▸ **Texto de origem**
★ ★ ★ ★ ★ ★ ★

Adolescente de 16 anos conta que PMs invadiram sua casa sem mandado e o primo foi agredido e preso quando passou a gravá-los na comunidade, no centro de SP
Moradores da Favela do Moinho, a última favela do centro da capital paulista, denunciaram ação da Rota, a tropa mais letal da PM no estado, na tarde desta quinta-feira (20/5). De acordo com vídeos e relatos recebidos pela reportagem, os policiais apareceram no local por volta das 17h com toucas ninja e sem identificação e também usaram bombas de gás lacrimogêneo contra as pessoas. “Eles apareceram com truculência e agrediram e levaram um homem que estava no bar bebendo quando ele foi gravar a ação”, disse uma moradora à Ponte.

★ ★ ★ ★ ★ ★ ★

▸ **Instruções do exercício**
**1.** Reproduza fielmente o trecho da notícia sobre a ação da Rota na Favela do Moinho que vai de "Adolescente de 16" até "moradora à Ponte.".
**2.** Escreva a continuação da notícia sobre a ação da Rota na Favela do Moinho, começando logo depois da última frase apresentada.

★ ★ ★ ★ ★ ★ ★

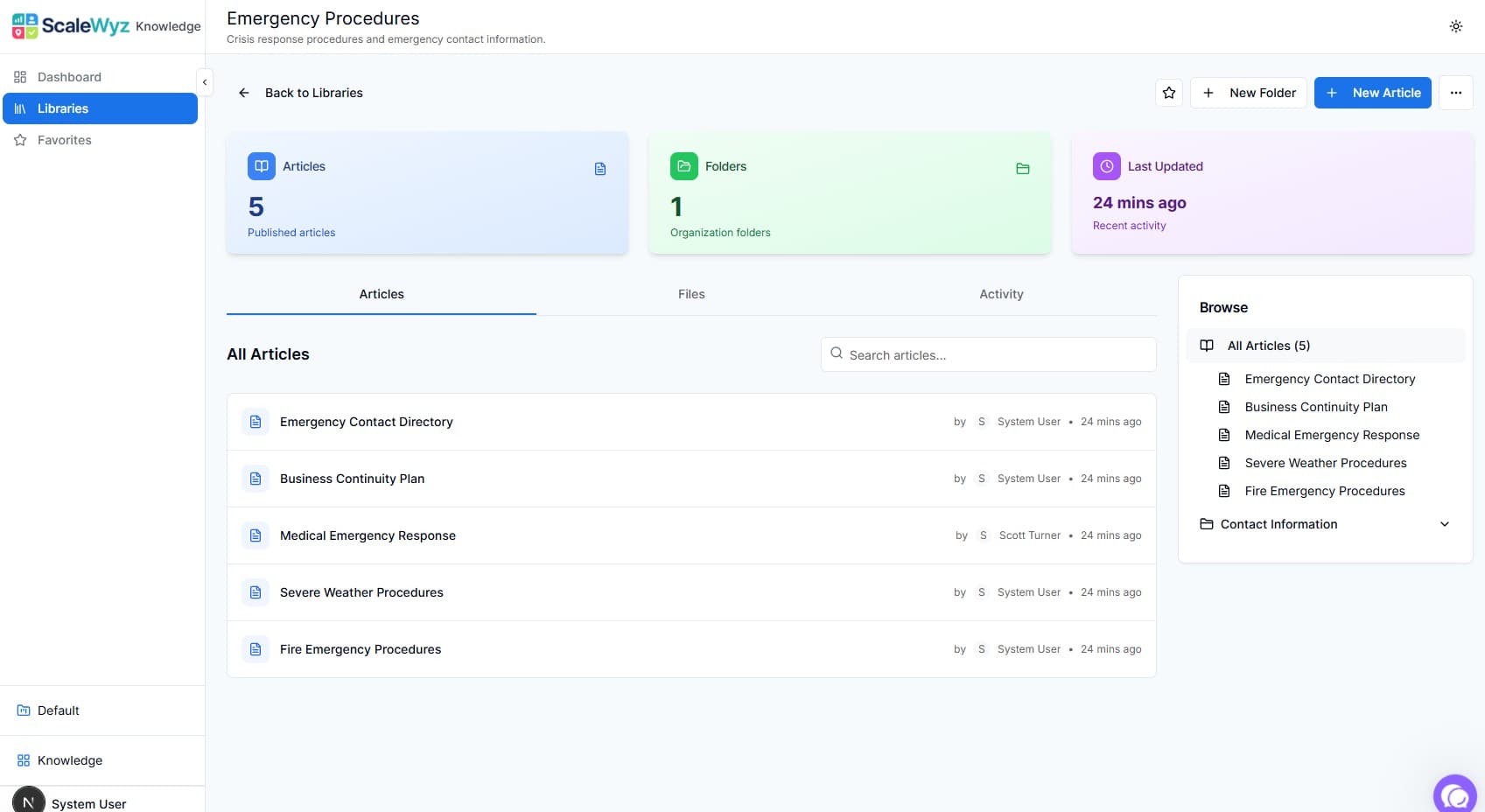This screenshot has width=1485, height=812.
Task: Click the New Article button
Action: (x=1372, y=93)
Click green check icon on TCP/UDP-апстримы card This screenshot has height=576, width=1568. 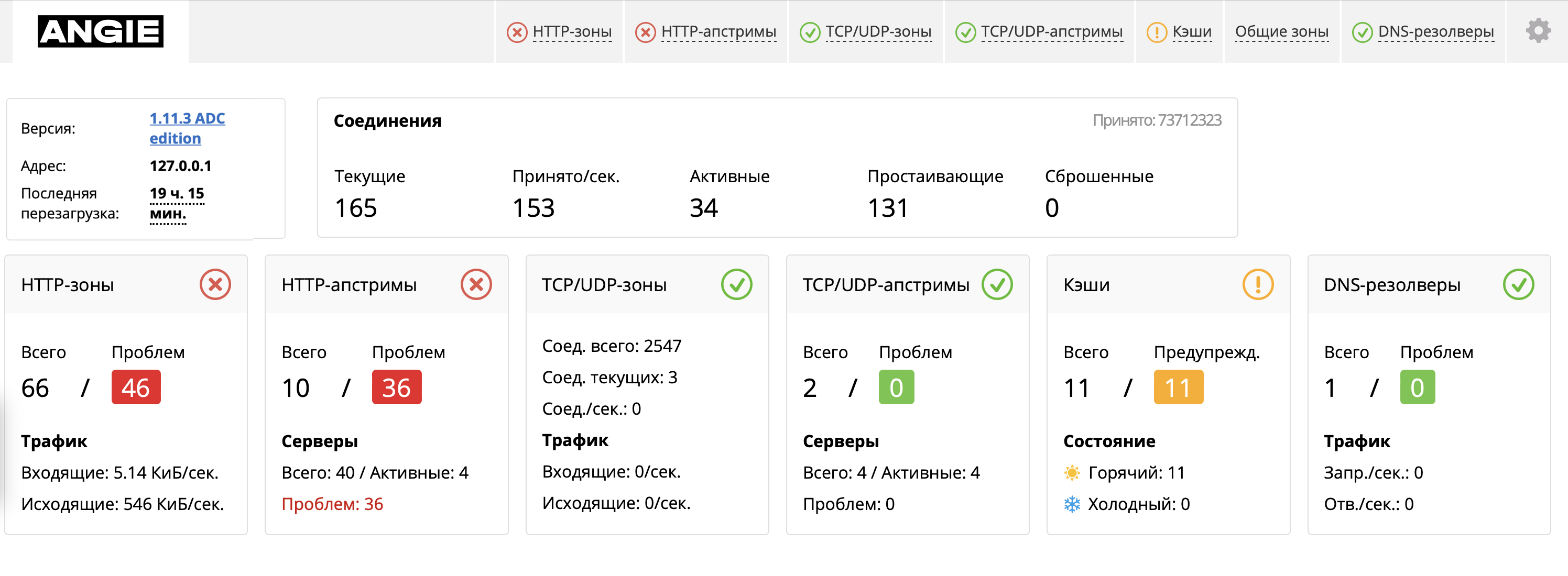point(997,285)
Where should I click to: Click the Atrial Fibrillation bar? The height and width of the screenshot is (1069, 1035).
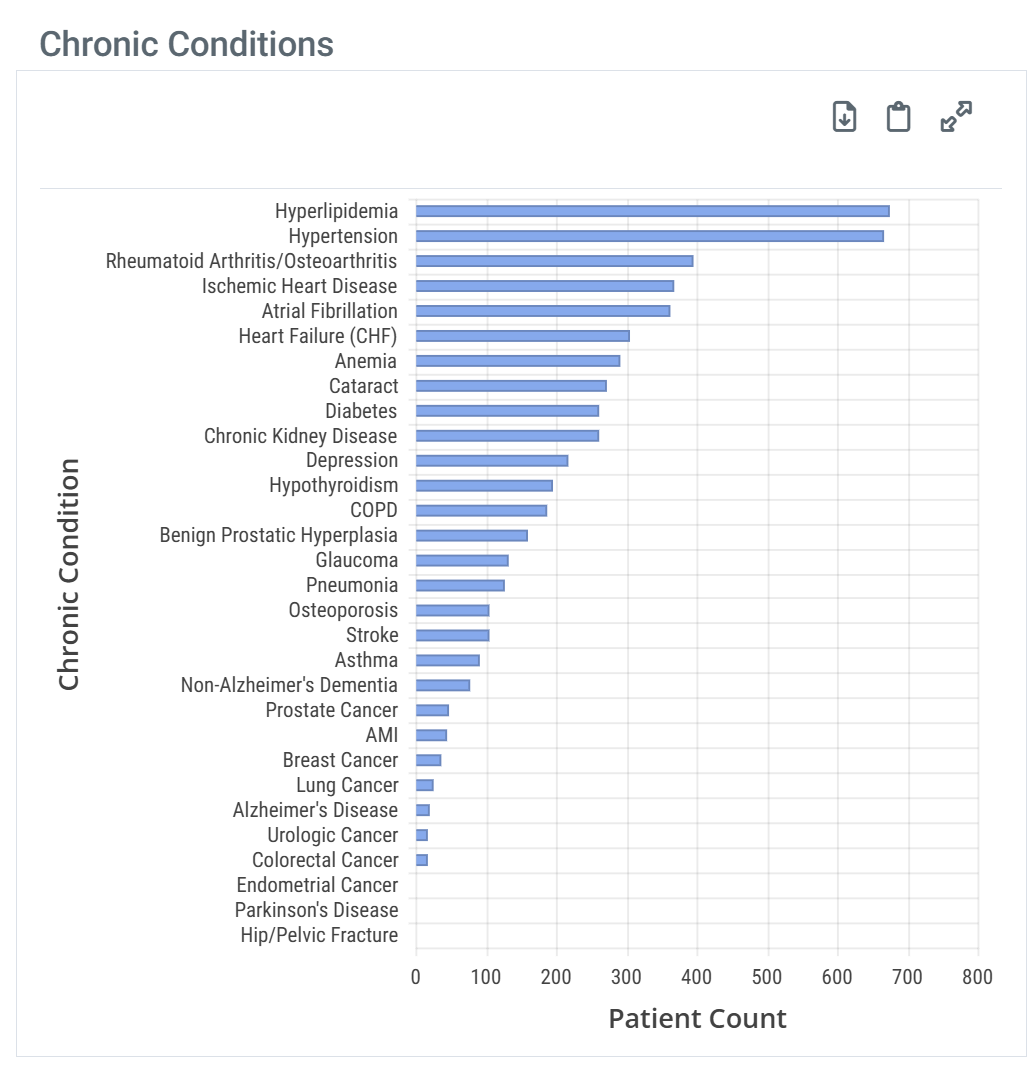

★ ★ ★ ★ ★ ★ ★

▸ **Respostas dadas**
**1.**
Adolescente de 16 anos conta que PMs invadiram sua casa sem mandado e o primo foi agredido e preso quando passou a gravá-los na comunidade, no centro de SP
Moradores da Favela do Moinho, a última favela do centro da capital paulista, denunciaram ação da Rota, a tropa mais letal da PM no estado, na tarde desta quinta-feira (20/5). De acordo com vídeos e relatos recebidos pela reportagem, os policiais apareceram no local por volta das 17h com toucas ninja e sem identificação e também usaram bombas de gás lacrimogêneo contra as pessoas. “Eles apareceram com truculência e agrediram e levaram um homem que estava no bar bebendo quando ele foi gravar a ação”, disse uma moradora à Ponte.

**2.**
O homem detido é Deilton dos Reis Bispo, de 24 anos. A prima dele, de 16 anos, relatou à reportagem que estava dormindo na sua casa quando acordou assustada com o barulho e viu vários policiais pela varanda. “Os policiais entraram em casa, eu estava sem roupa, começaram a me gravar e não deixava ninguém entrar nem sair, daí o Deilton entrou e começou a gravar eles também”, afirma. “Eles não gostaram que ele começou a gravar e foram para cima dele, puxaram pelas costas, deram o mata-leão, pediram reforço e levaram ele para uma viela e começaram a agredir”, denuncia. O golpe de enforcamento, chamado de mata-leão, foi proibido pela corporação desde julho do ano passado.
Segundo a jovem, os policiais jogaram bombas de gás lacrimogêneo e spray de pimenta para afastar os moradores e pegaram o celular de Deilton. Em um dos vídeos, um policial joga uma cadeira de plástico em direção às pessoas que estavam filmando os PMs. “Tinha criança na rua e não quiseram nem saber, jogaram spray, uma menina foi atingida no pé com a bomba”, afirma. Ela conta que em nenhum momento os policiais explicaram por que estavam invadindo a casa dela.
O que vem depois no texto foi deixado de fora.